— BEGIN RAW DATA —

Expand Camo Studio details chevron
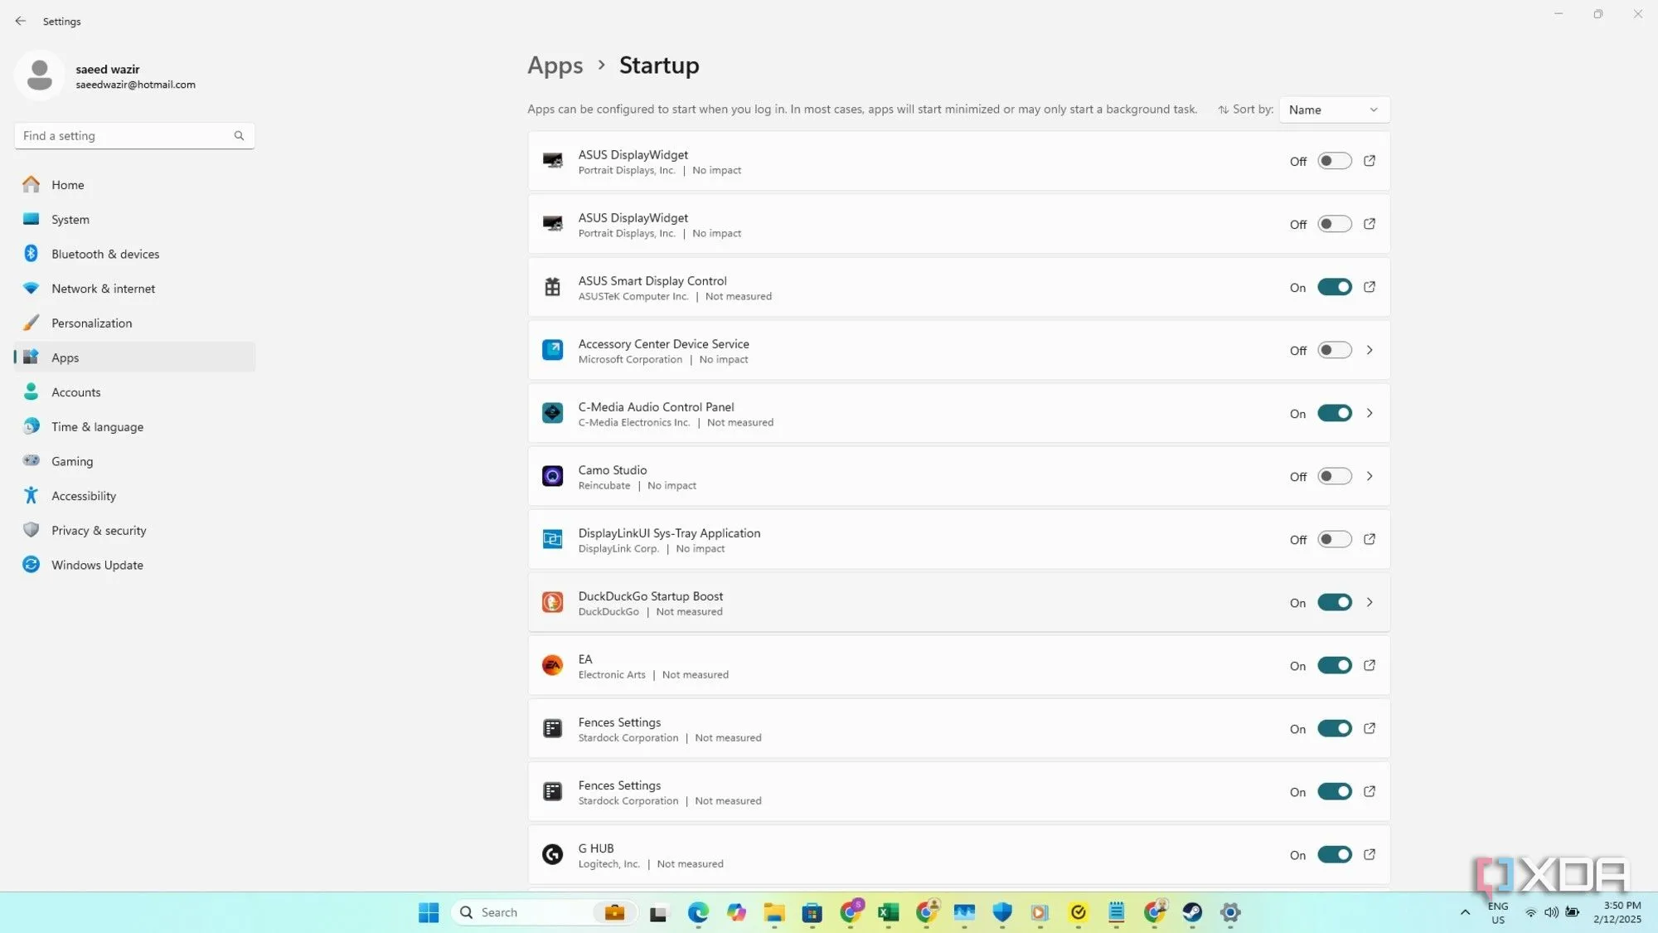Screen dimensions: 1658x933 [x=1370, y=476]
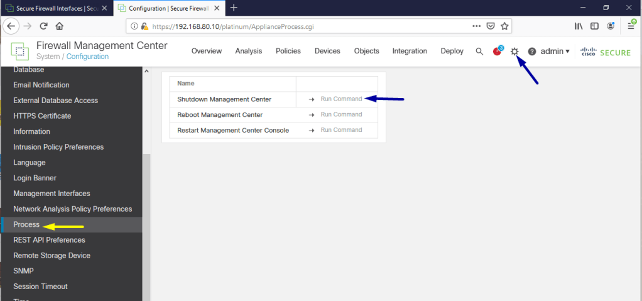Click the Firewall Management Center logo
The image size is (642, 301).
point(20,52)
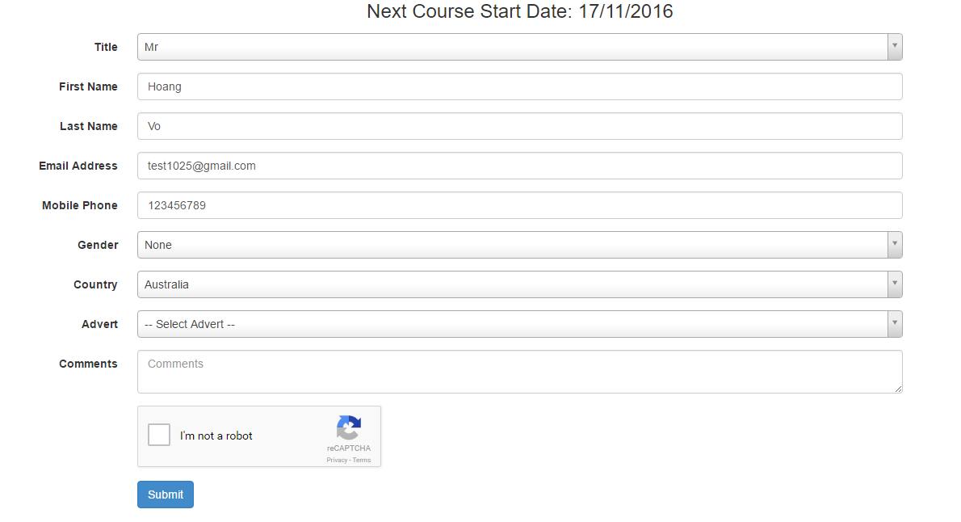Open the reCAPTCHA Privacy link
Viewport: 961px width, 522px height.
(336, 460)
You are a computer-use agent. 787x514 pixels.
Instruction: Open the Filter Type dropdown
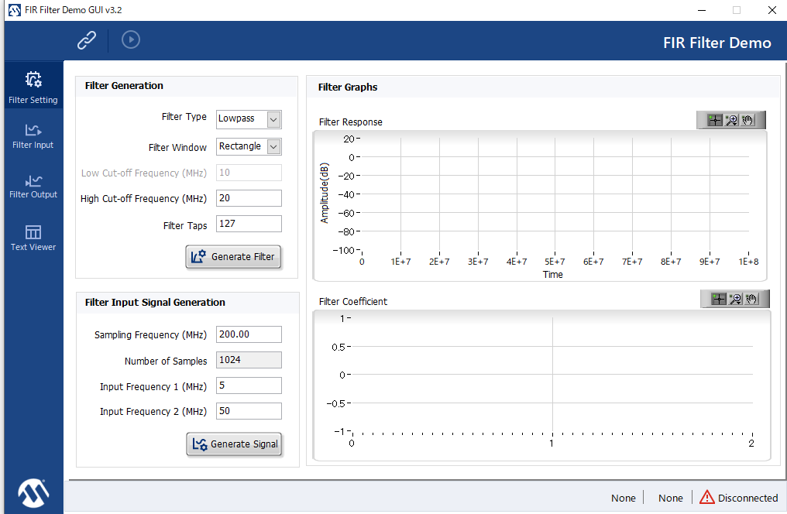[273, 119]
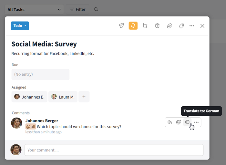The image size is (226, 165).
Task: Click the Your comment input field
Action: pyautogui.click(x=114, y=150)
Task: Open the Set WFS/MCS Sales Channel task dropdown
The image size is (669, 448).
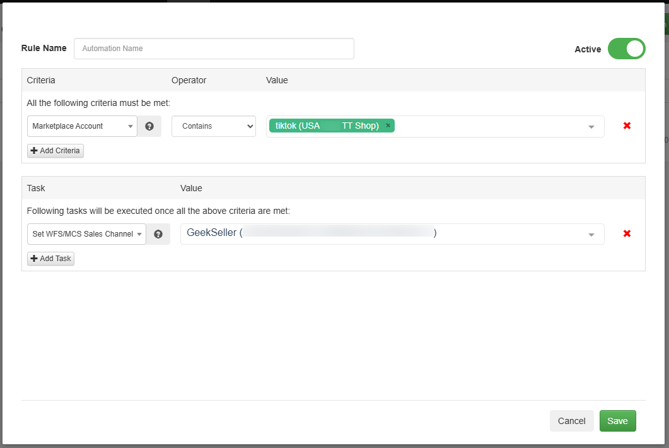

— END RAW DATA —

OBJECTIVE | Rewrite the listing above as a numbered list, skipping blank lines and leaving out the pictures.

SOLUTION TO THE PROBLEM |
1. Expand Camo Studio details chevron
2. Screen dimensions: 1658x933 [x=1370, y=476]
3. Click the Firewall Management Center logo
4. The image size is (642, 301).
5. point(20,52)
6. Open the reCAPTCHA Privacy link
7. Viewport: 961px width, 522px height.
8. (336, 460)
9. You are a computer-use agent. 787x514 pixels.
10. Instruction: Open the Filter Type dropdown
11. [273, 119]
12. The image size is (226, 165).
13. Task: Click the Your comment input field
14. Action: pyautogui.click(x=114, y=150)
15. Task: Open the Set WFS/MCS Sales Channel task dropdown
16. The image size is (669, 448).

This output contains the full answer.